“Blue lives matter,” read the signs at the pro-police rally last weekend at Civic Center in downtown Denver. Participants stood up for officers’ lives.
That same weekend, at the Netroots Nation Conference in Los Angeles, Democratic presidential candidate Martin O’Malley declared, “All lives matter,” and was booed by Black Lives Matter demonstrators.
To them, “all lives matter” obscures the history of racism in this country and the undervaluing of black lives under slavery and Jim Crow, and among some in law enforcement today.
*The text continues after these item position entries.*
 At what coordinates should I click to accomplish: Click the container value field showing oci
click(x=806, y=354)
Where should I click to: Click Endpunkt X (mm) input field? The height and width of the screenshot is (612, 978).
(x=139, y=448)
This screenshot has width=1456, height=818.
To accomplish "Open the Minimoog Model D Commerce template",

Hopefully, the ongoing national conversation on appropriate use of force by law enforcement will ultimately reinforce rather than undermine the belief that all lives matter — blue, black, brown, white.
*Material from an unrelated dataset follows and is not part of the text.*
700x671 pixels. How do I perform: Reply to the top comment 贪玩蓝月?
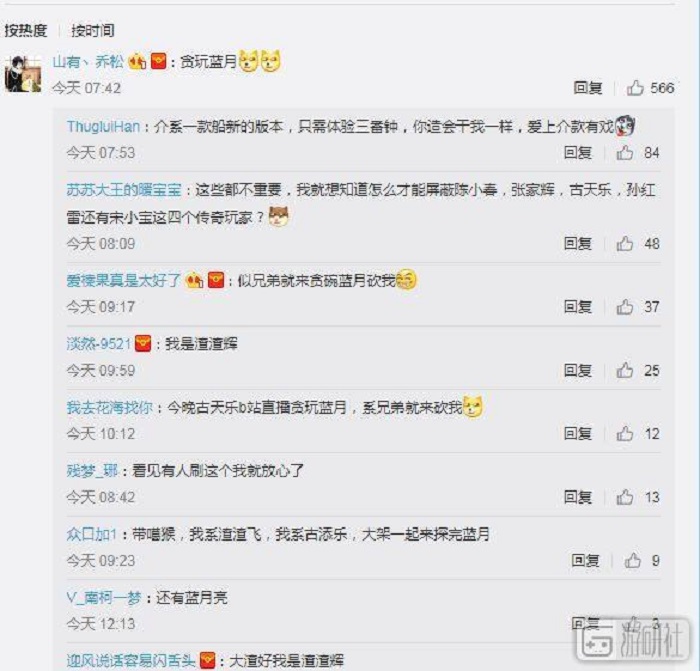click(x=588, y=88)
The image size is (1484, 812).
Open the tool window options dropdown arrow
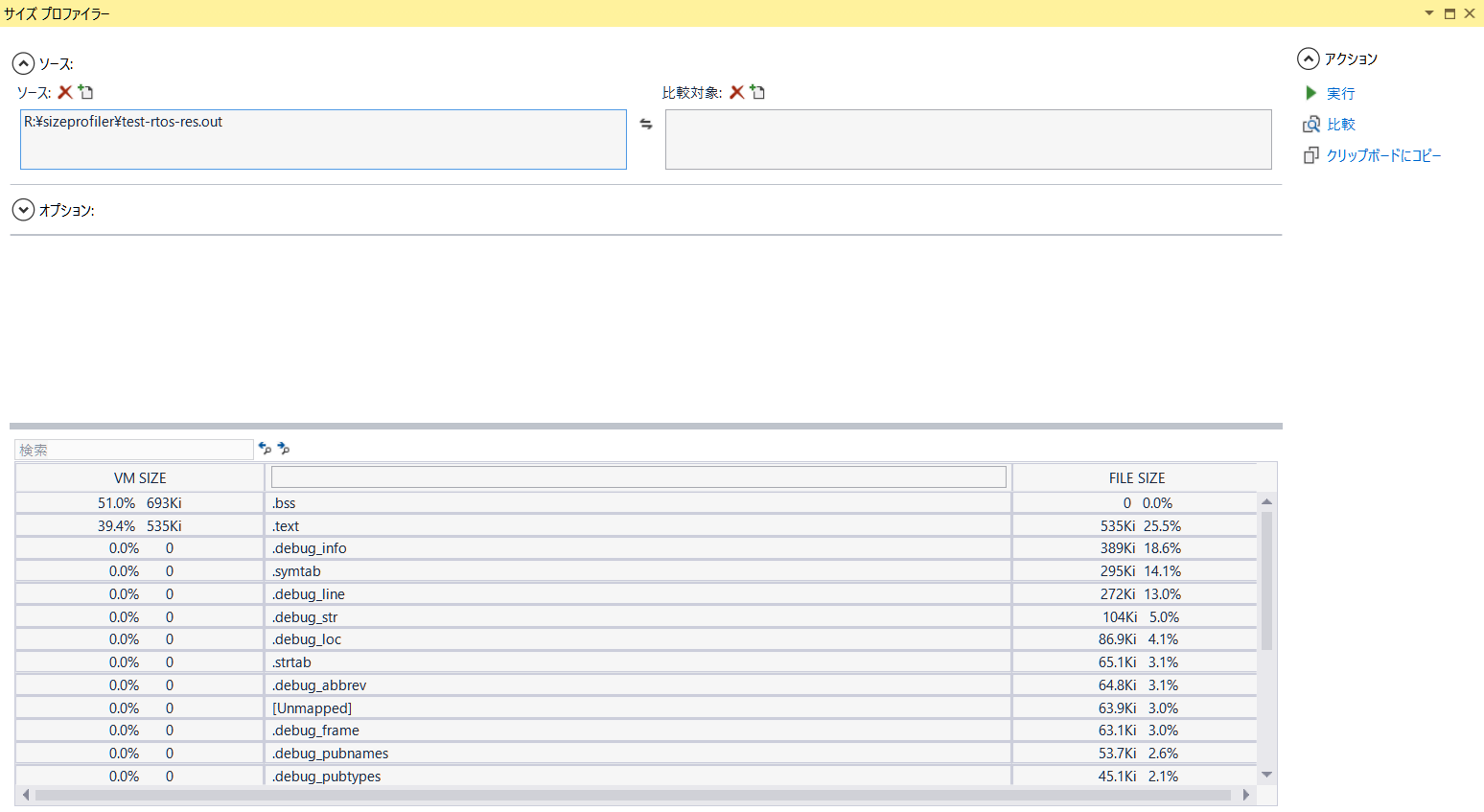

After all, do not all lives matter?
Meanwhile, a second undercover video was released showing Planned Parenthood employees blithely discussing the sale of organs ripped from unborn children during abortions. Legal, so long as it’s billed as a kind of shipping and handling charge, Planned Parenthood sells fetal organs to research facilities.
In the first video, released July 14, Dr. Deborah Nucatola describes how abortionists can customize the abortion to ensure that ordered parts are not destroyed during the process: “So then you’re just kind of cognizant of where you put your graspers, you try to intentionally go above and below the thorax, so that, you know, we’ve been very good at getting heart, lung, liver, because we know that, so I’m not gonna crush that part, I’m going to basically crush below, I’m gonna crush above, and I’m gonna see if I can get it all intact.”
In the second video, released July 21, Dr. Mary Gatter jokes that she’d like a Lamborghini while she haggles over the price of human livers. All of this while eating lunch and sipping wine.
The hearts, livers and lungs in demand are human, though they are bought and sold as though they came from a cattle slaughterhouse. An unborn child is not a person under the law. He is something less, and his value is determined by those already born. He is a baby to be nurtured or a human commodity to be sold. Who decides?
Throughout history, people in power have dehumanized the vulnerable to justify the taking of land, labor or lives. Before the Civil War, whites dehumanized blacks to justify slavery. Supreme Court Justice Roger Taney echoed the sentiments of many, at least in the South, when he wrote that African-Americans were “beings of an inferior order, and altogether unfit to associate with the white race, either in social or political relations, and so far inferior that they had no rights which the white man was bound to respect.” Thus they remained slaves, even when traveling in the North.
Fast-forward to the late 1930s. Before their extermination, the Nazis launched a persuasive campaign to convince Germans that the disabled were a burden to society. When these lebensunwertes leben (lives unworthy of life) and nutlos esser (useless eaters) disappeared, few asked questions.
Meanwhile, Jews and Slavs, the untermenschen (subhumans) were systematically dispossessed of property, liberty and ultimately of their very lives. At the concentration camps, living and dead “human material” was procured for Nazi scientists to experiment upon as they pleased.
Human material is what humans become when they are said to lack intrinsic value. It is not surprising that there exists around the world a thriving red market of body parts swindled from the poor, stolen from political prisoners, and plucked from the bodies of unborn children.
Which lives matter? Depends. Who decides? Those with power, money, forceps.
When will all lives matter?
When enough of the strong stand up for the threatened, the marginalized, the poor, the dispossessed, and the unborn to stop the injustice?